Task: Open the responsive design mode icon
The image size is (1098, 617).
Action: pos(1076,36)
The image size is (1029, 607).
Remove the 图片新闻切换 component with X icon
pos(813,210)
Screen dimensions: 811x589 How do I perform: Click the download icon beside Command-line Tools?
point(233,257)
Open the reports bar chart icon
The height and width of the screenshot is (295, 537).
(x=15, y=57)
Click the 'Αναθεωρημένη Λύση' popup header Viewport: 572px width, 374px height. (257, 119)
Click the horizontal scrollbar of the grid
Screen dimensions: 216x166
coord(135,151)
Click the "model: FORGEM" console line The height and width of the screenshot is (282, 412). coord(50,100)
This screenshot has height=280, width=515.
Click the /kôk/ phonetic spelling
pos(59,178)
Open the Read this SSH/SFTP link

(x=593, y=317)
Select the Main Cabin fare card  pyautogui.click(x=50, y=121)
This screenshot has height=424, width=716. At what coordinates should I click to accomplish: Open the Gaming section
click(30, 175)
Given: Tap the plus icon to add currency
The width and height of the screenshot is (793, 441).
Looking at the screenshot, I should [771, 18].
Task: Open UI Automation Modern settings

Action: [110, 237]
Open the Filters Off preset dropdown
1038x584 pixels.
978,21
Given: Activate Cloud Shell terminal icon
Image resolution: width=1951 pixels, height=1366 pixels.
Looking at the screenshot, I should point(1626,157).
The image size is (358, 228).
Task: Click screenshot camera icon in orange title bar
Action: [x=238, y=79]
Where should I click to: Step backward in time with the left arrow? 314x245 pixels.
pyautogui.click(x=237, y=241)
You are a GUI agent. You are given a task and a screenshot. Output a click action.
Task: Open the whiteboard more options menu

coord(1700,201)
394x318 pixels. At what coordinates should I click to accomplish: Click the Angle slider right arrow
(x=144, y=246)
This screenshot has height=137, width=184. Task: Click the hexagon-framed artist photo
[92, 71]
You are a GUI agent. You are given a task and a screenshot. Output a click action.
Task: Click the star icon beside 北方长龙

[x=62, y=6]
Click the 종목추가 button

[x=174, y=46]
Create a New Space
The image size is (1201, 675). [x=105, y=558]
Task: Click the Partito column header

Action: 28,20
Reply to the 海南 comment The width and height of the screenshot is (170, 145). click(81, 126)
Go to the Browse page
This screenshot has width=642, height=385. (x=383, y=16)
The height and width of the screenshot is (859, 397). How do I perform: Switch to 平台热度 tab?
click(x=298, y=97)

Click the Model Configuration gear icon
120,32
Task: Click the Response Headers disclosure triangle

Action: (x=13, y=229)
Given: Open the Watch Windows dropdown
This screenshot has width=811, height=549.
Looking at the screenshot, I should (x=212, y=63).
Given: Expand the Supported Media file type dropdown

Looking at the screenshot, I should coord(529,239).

**Brief:** Go through the material and write each line out again exactly.

**Task result:**
Task: Open the responsive design mode icon
The image size is (1098, 617).
Action: pos(1076,36)
The image size is (1029, 607).
Remove the 图片新闻切换 component with X icon
pos(813,210)
Screen dimensions: 811x589 How do I perform: Click the download icon beside Command-line Tools?
point(233,257)
Open the reports bar chart icon
The height and width of the screenshot is (295, 537).
(x=15, y=57)
Click the 'Αναθεωρημένη Λύση' popup header Viewport: 572px width, 374px height. (257, 119)
Click the horizontal scrollbar of the grid
Screen dimensions: 216x166
coord(135,151)
Click the "model: FORGEM" console line The height and width of the screenshot is (282, 412). coord(50,100)
This screenshot has height=280, width=515.
Click the /kôk/ phonetic spelling
pos(59,178)
Open the Read this SSH/SFTP link

(x=593, y=317)
Select the Main Cabin fare card  pyautogui.click(x=50, y=121)
This screenshot has height=424, width=716. At what coordinates should I click to accomplish: Open the Gaming section
click(30, 175)
Given: Tap the plus icon to add currency
The width and height of the screenshot is (793, 441).
Looking at the screenshot, I should [771, 18].
Task: Open UI Automation Modern settings

Action: [110, 237]
Open the Filters Off preset dropdown
1038x584 pixels.
978,21
Given: Activate Cloud Shell terminal icon
Image resolution: width=1951 pixels, height=1366 pixels.
Looking at the screenshot, I should point(1626,157).
The image size is (358, 228).
Task: Click screenshot camera icon in orange title bar
Action: [x=238, y=79]
Where should I click to: Step backward in time with the left arrow? 314x245 pixels.
pyautogui.click(x=237, y=241)
You are a GUI agent. You are given a task and a screenshot. Output a click action.
Task: Open the whiteboard more options menu

coord(1700,201)
394x318 pixels. At what coordinates should I click to accomplish: Click the Angle slider right arrow
(x=144, y=246)
This screenshot has height=137, width=184. Task: Click the hexagon-framed artist photo
[92, 71]
You are a GUI agent. You are given a task and a screenshot. Output a click action.
Task: Click the star icon beside 北方长龙

[x=62, y=6]
Click the 종목추가 button

[x=174, y=46]
Create a New Space
The image size is (1201, 675). [x=105, y=558]
Task: Click the Partito column header

Action: 28,20
Reply to the 海南 comment The width and height of the screenshot is (170, 145). click(81, 126)
Go to the Browse page
This screenshot has width=642, height=385. (x=383, y=16)
The height and width of the screenshot is (859, 397). How do I perform: Switch to 平台热度 tab?
click(x=298, y=97)

Click the Model Configuration gear icon
120,32
Task: Click the Response Headers disclosure triangle

Action: (x=13, y=229)
Given: Open the Watch Windows dropdown
This screenshot has width=811, height=549.
Looking at the screenshot, I should (x=212, y=63).
Given: Expand the Supported Media file type dropdown

Looking at the screenshot, I should coord(529,239).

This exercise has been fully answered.